Segment Start: Records for this task

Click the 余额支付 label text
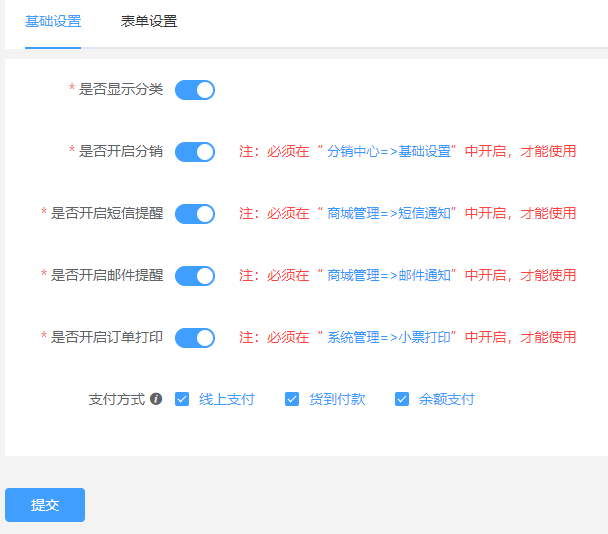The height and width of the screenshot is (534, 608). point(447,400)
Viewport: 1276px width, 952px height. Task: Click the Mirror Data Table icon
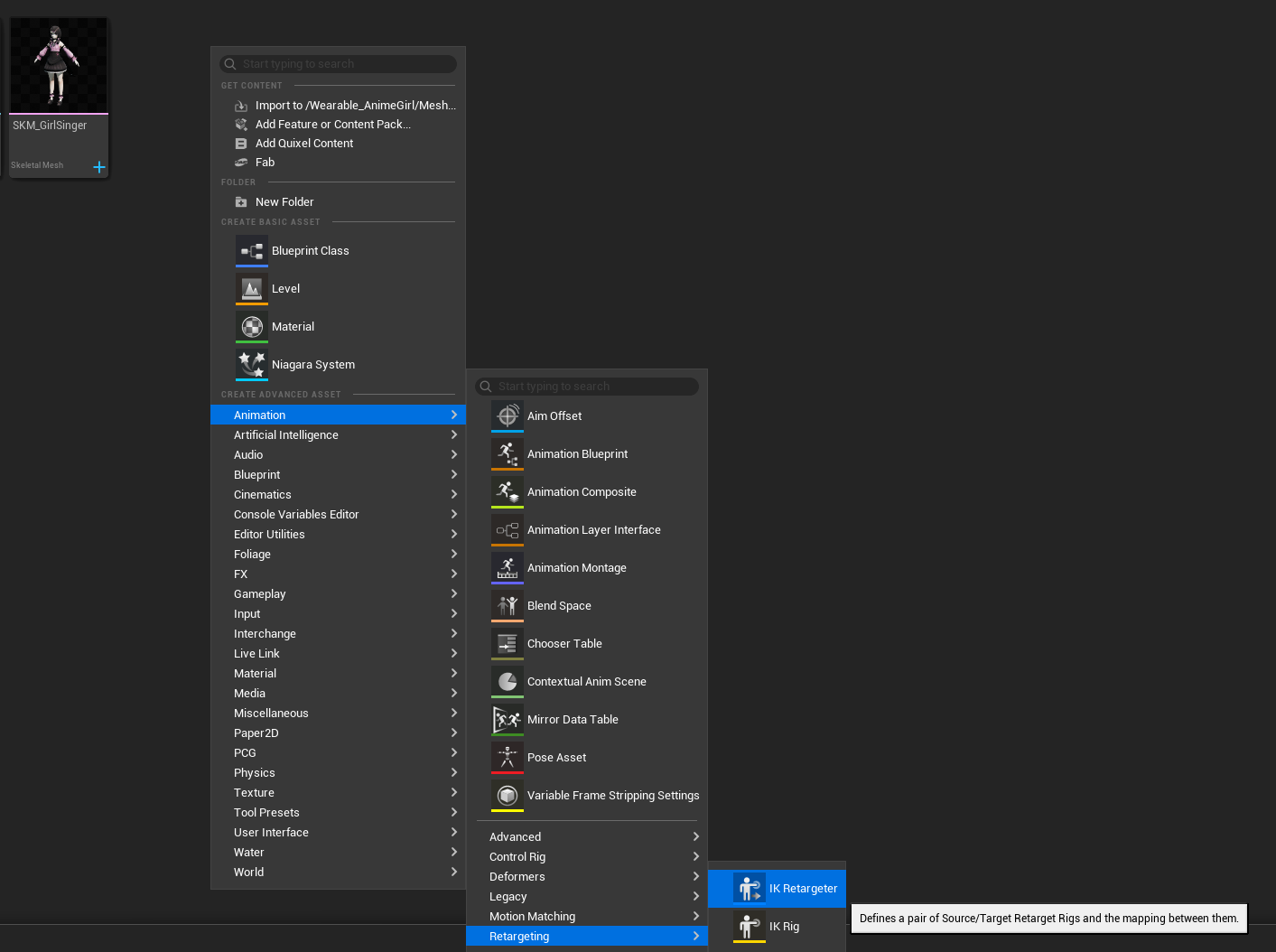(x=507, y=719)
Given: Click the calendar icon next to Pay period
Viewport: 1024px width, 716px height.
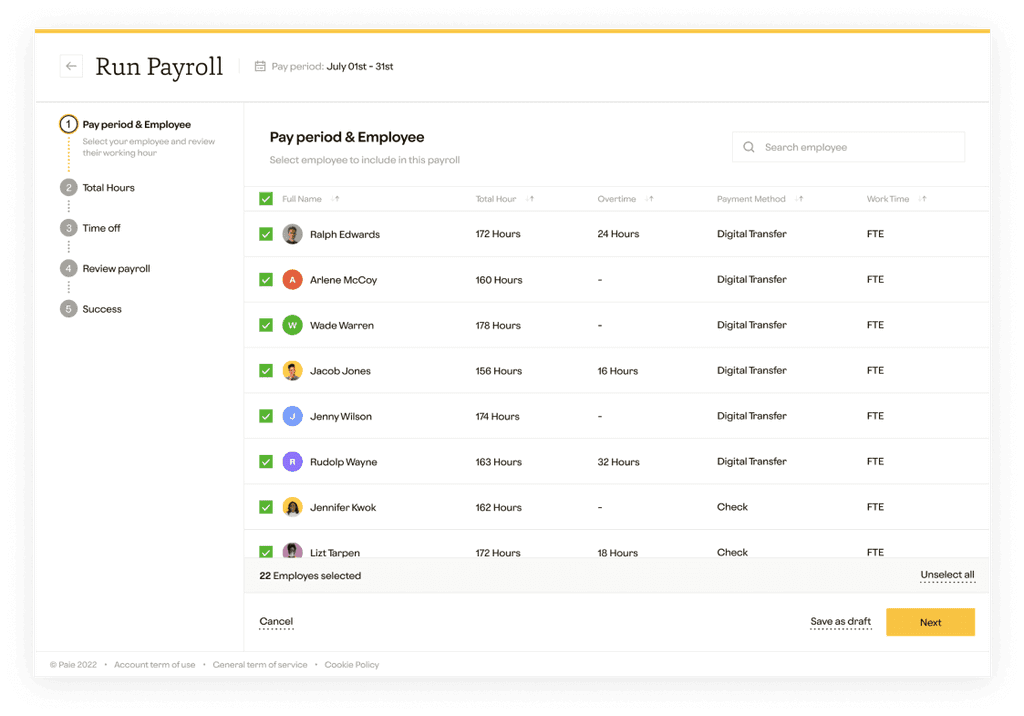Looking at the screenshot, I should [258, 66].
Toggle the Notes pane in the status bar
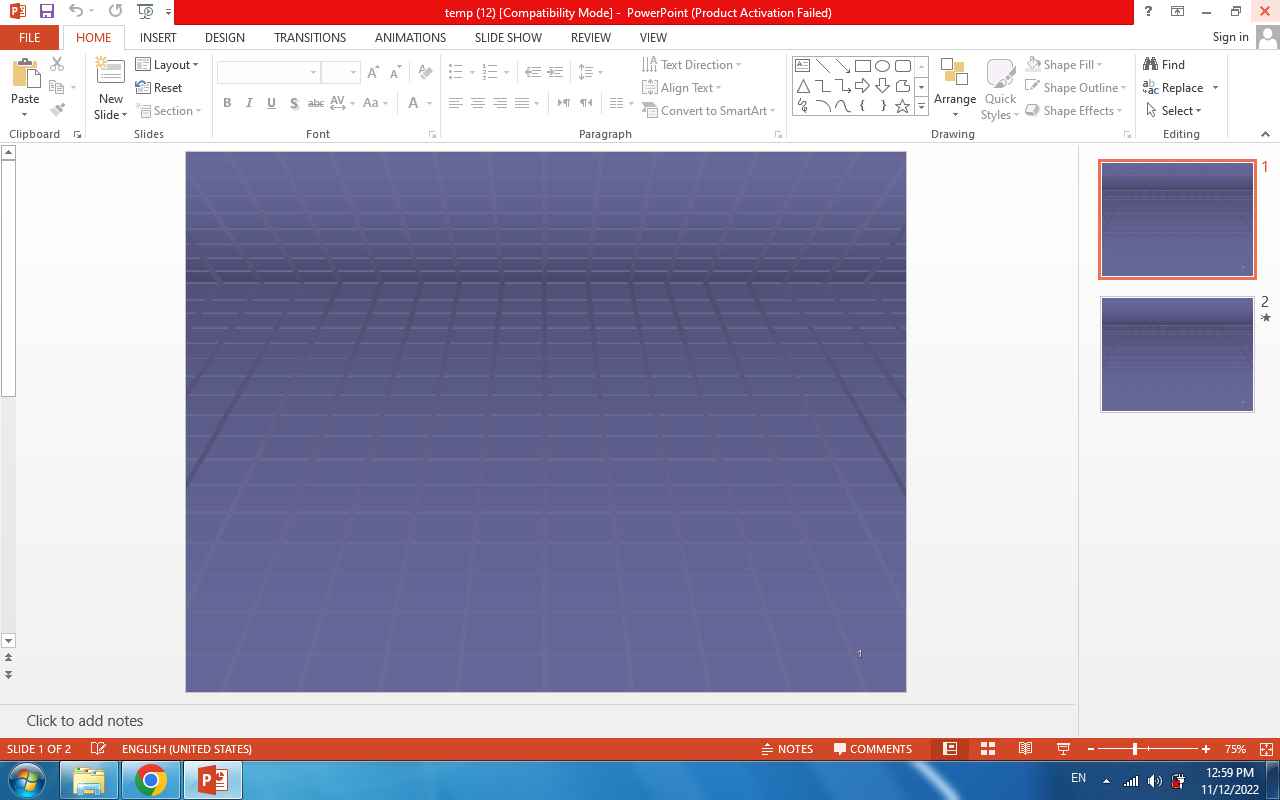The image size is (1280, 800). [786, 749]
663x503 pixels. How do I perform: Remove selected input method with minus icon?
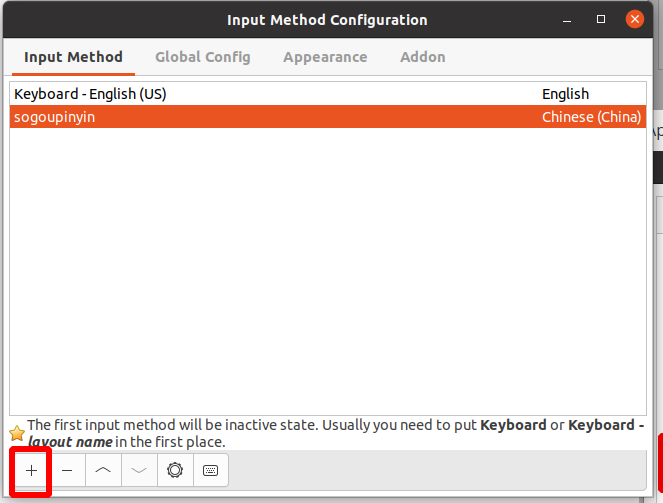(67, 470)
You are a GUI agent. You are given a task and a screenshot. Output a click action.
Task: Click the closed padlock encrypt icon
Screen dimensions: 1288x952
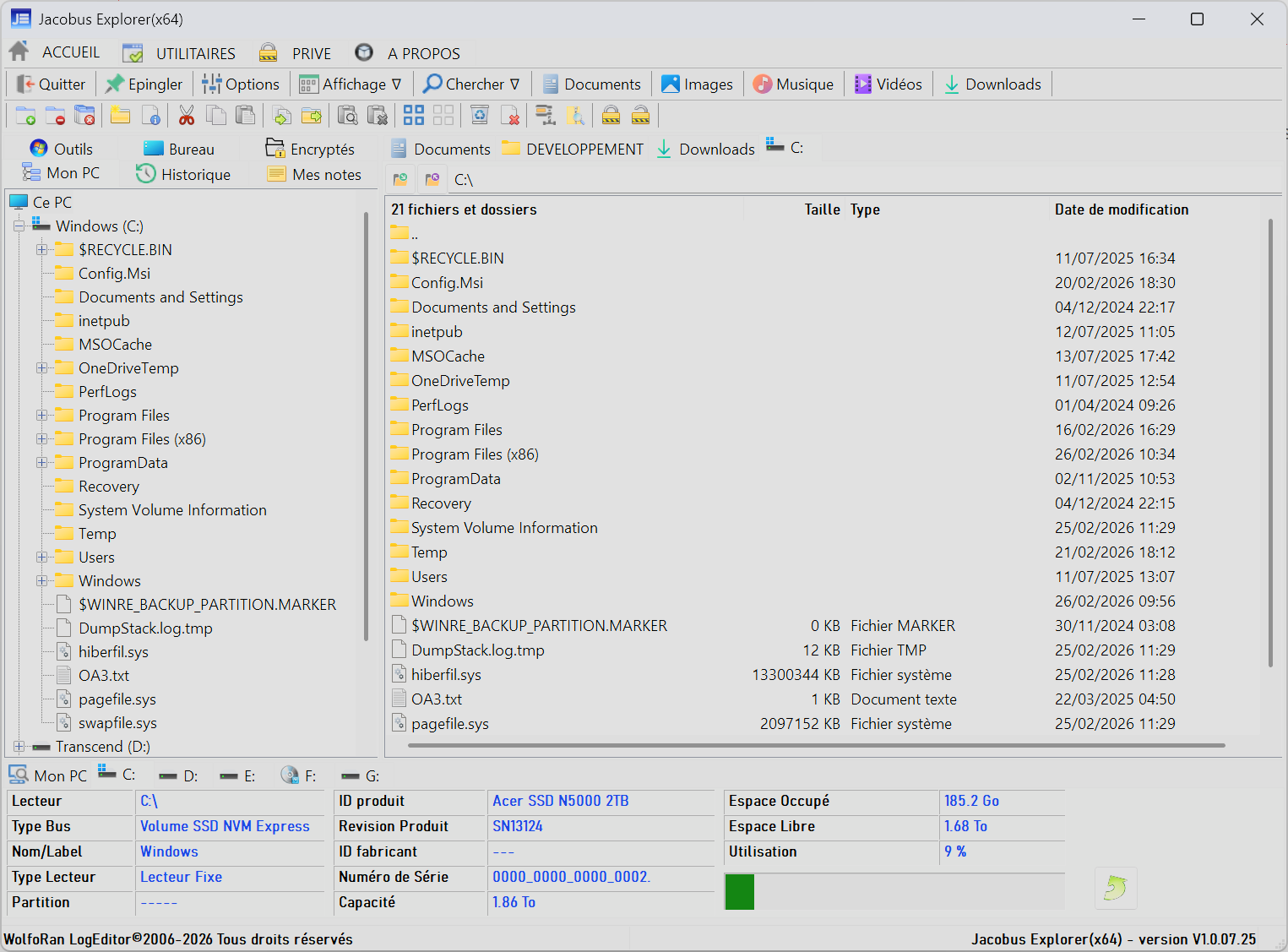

Segment End: Records for this task

Reproduce every record in full. Leave out the images.

** Answer area **
Click the 余额支付 label text
The height and width of the screenshot is (534, 608). point(447,400)
Viewport: 1276px width, 952px height. Task: Click the Mirror Data Table icon
(x=507, y=719)
Given: Click the calendar icon next to Pay period
Viewport: 1024px width, 716px height.
Looking at the screenshot, I should [258, 66].
Toggle the Notes pane in the status bar
The image size is (1280, 800). [786, 749]
663x503 pixels. How do I perform: Remove selected input method with minus icon?
(67, 470)
You are a GUI agent. You are given a task and a screenshot. Output a click action.
Task: Click the closed padlock encrypt icon
Screen dimensions: 1288x952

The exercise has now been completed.